Nouvelles frappes américaines contre l’Iran : la tension remonte dans le détroit d’Ormuz
Les tensions entre les États-Unis et l’Iran connaissent une nouvelle escalade après une série de frappes américaines menées contre des objectifs iraniens. Cette opération intervient à la suite d’une attaque visant un porte-conteneurs commercial transitant par le détroit d’Ormuz, un passage maritime stratégique pour le commerce mondial et l’approvisionnement énergétique.
Selon le Commandement central des États-Unis (CENTCOM), cette intervention constitue la troisième vague de frappes américaines menée en l’espace d’une semaine.

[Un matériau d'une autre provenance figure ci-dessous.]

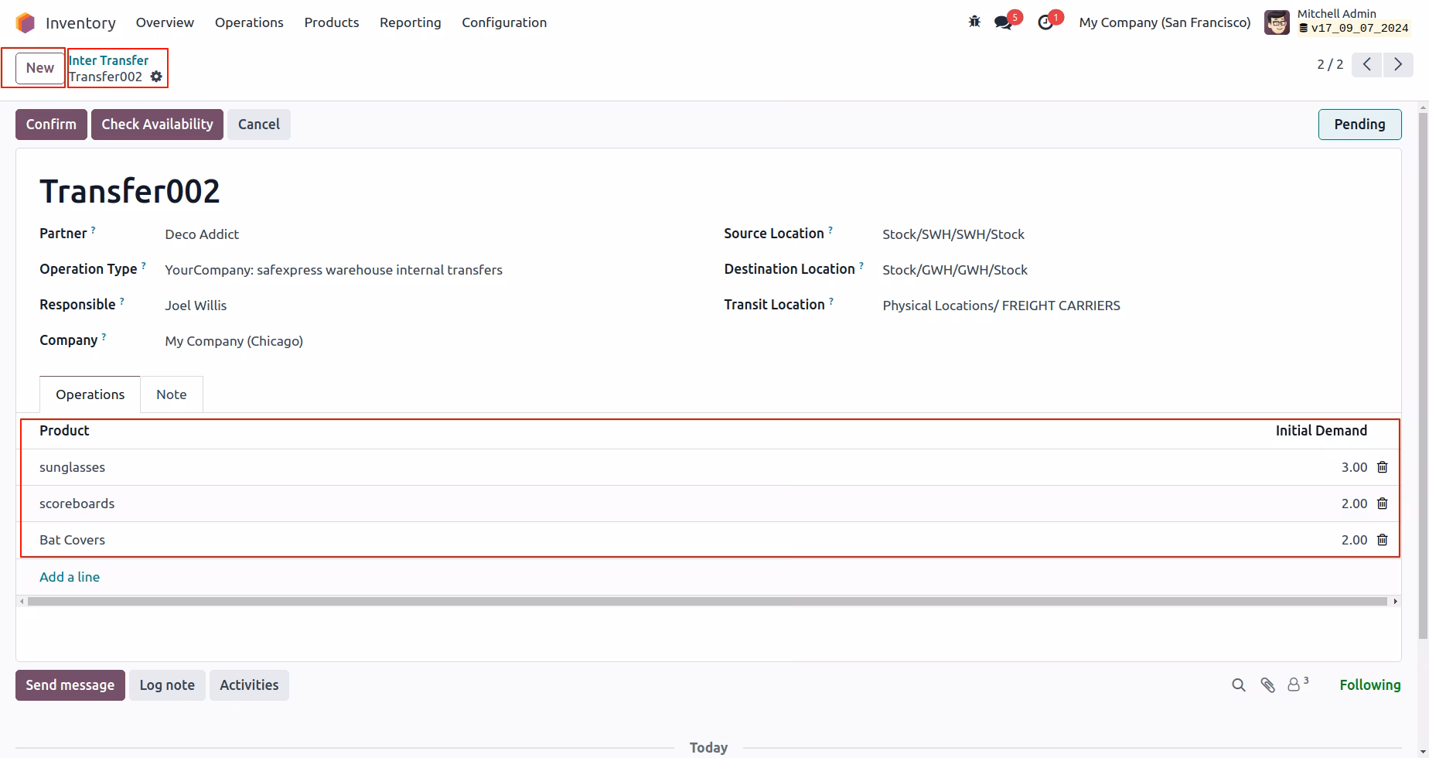The width and height of the screenshot is (1429, 758).
Task: Open the debug bug icon menu
Action: pyautogui.click(x=974, y=22)
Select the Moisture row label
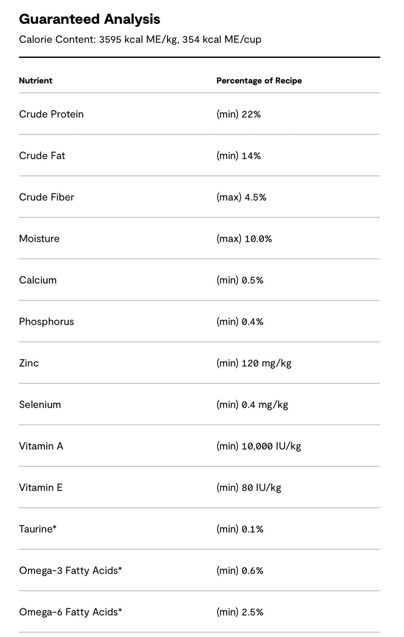This screenshot has width=404, height=637. pyautogui.click(x=39, y=239)
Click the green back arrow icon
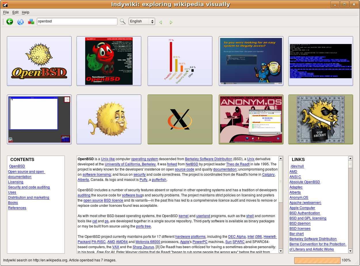This screenshot has height=266, width=360. pos(10,22)
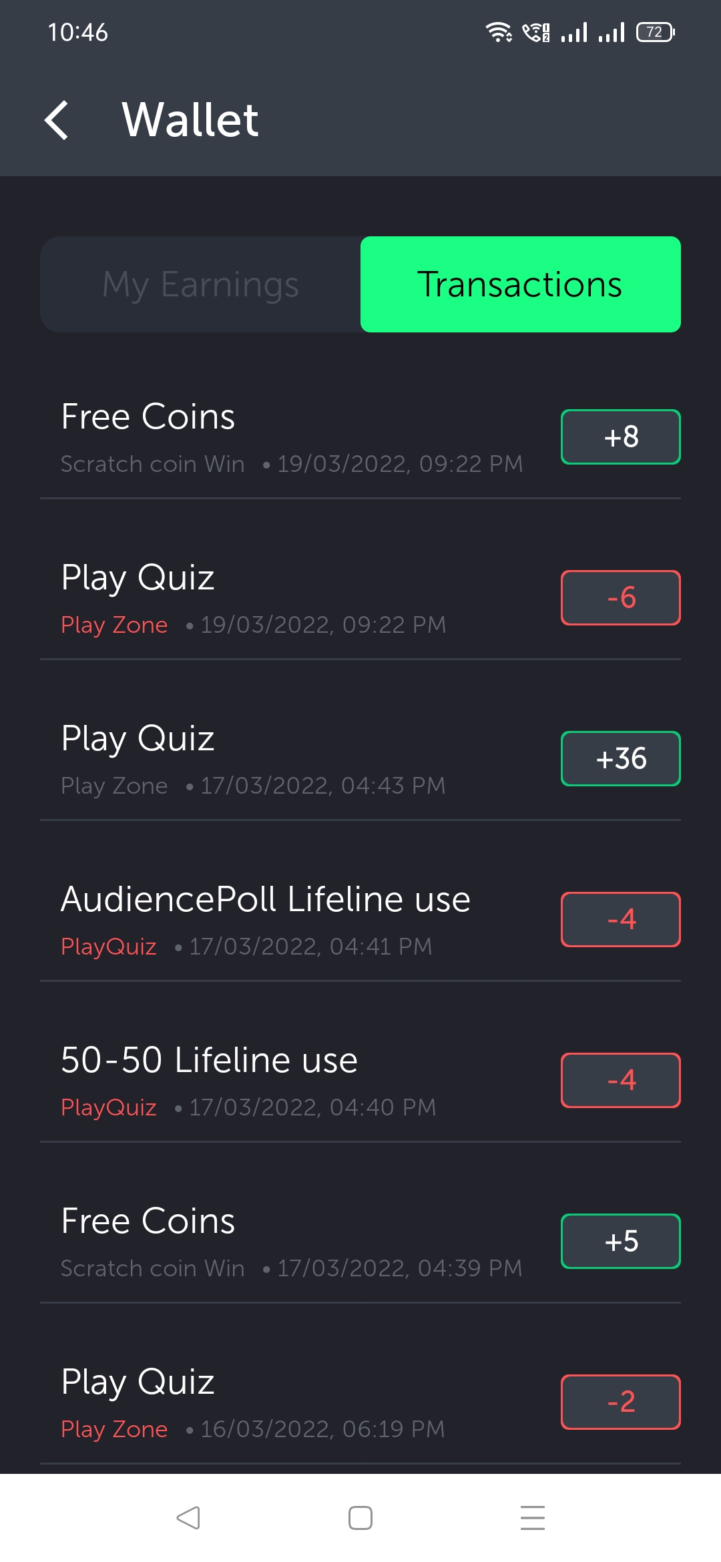
Task: Tap red Play Zone link dated 19/03/2022
Action: 114,625
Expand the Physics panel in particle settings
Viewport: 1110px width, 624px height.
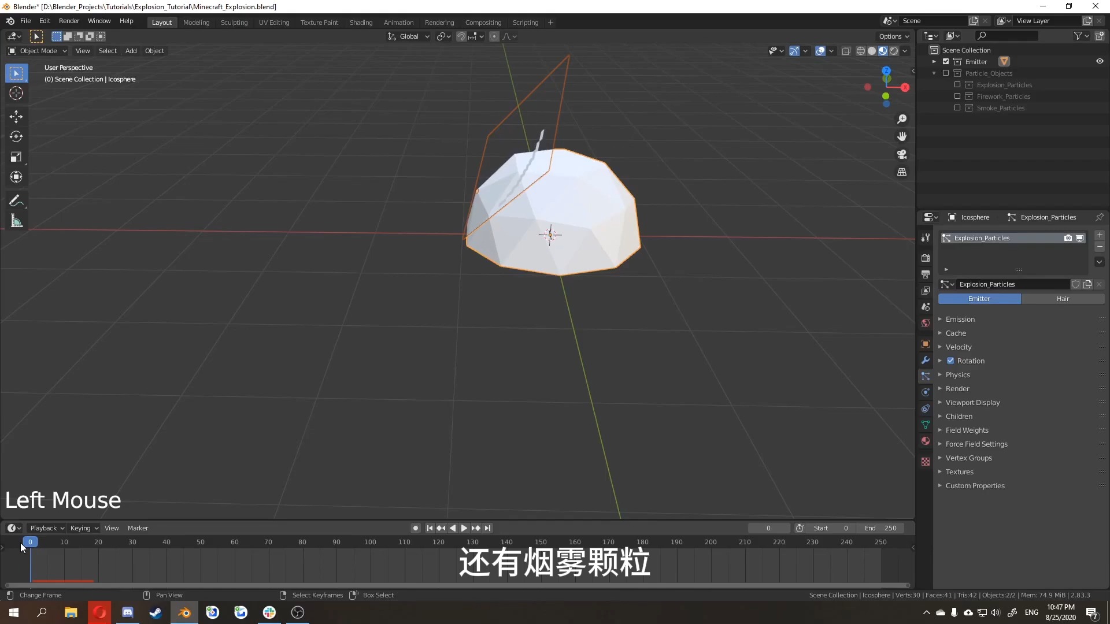coord(957,374)
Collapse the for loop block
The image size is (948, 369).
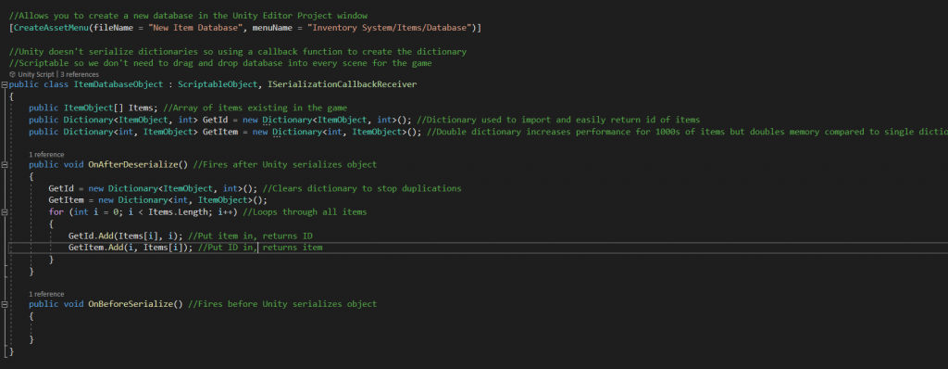5,212
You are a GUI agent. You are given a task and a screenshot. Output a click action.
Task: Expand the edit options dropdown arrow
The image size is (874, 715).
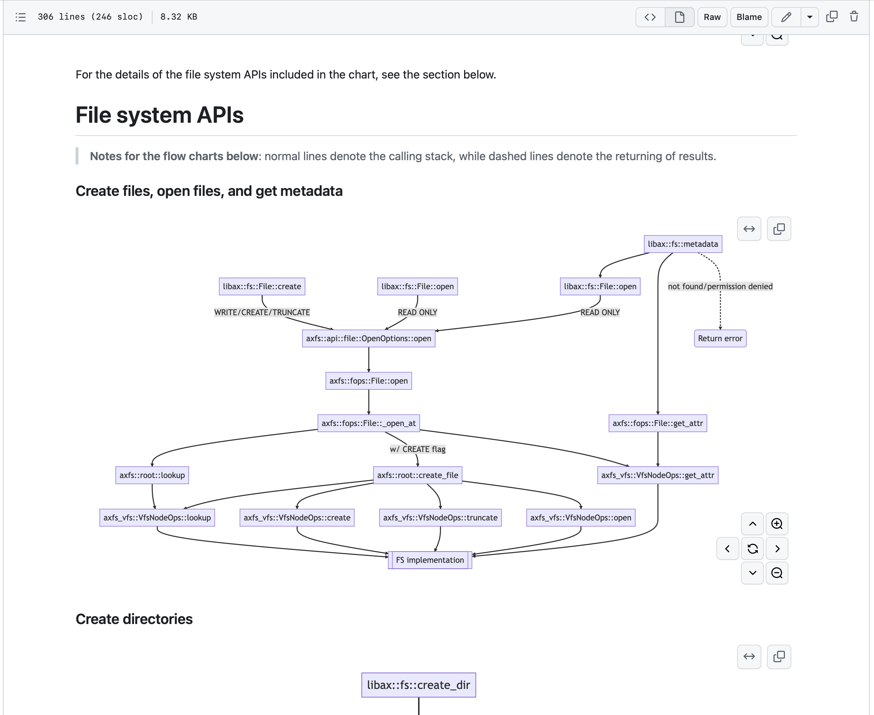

Washington affirme avoir agi en réponse à une attaque attribuée au Corps des gardiens de la révolution islamique (CGRI), qui aurait pris pour cible un navire marchand battant pavillon chypriote alors qu’il naviguait dans le détroit d’Ormuz.
Les autorités militaires américaines expliquent que cette opération vise à limiter les capacités de l’Iran à mener des actions contre la navigation commerciale et à garantir la sécurité des voies maritimes internationales. Le CENTCOM souligne également que Téhéran n’aurait pas respecté les engagements prévus par le protocole d’Islamabad, évoqué par Washington comme un cadre destiné à prévenir une nouvelle détérioration de la situation maritime dans la région.
Le détroit d’Ormuz demeure l’un des points de passage les plus sensibles au monde. Une part importante du commerce international des hydrocarbures y transite quotidiennement, ce qui fait de toute menace contre la liberté de navigation un sujet de préoccupation pour les marchés et pour de nombreux États dépendants des importations énergétiques.
Cette nouvelle séquence militaire intervient dans un contexte diplomatique particulièrement tendu. Le président américain Donald Trump a récemment déclaré que le cessez-le-feu conclu avec Téhéran, en vigueur depuis le mois d’avril, était désormais terminé. Dans le même temps, il a indiqué rester ouvert à une reprise des discussions avec les autorités iraniennes afin de rechercher une issue politique au conflit.
Par ailleurs, le président américain a réaffirmé sa volonté de maintenir une forte pression militaire, affirmant que les États-Unis disposaient de moyens de dissuasion importants en cas de nouvelle escalade. Ces déclarations alimentent les inquiétudes de la communauté internationale quant au risque d’une extension des affrontements dans une région déjà marquée par de fortes tensions géopolitiques.
Les observateurs estiment que l’évolution de la situation dépendra désormais de la capacité des deux parties à éviter un enchaînement d’actions et de représailles susceptibles d’affecter durablement la stabilité régionale ainsi que la sécurité du commerce maritime international.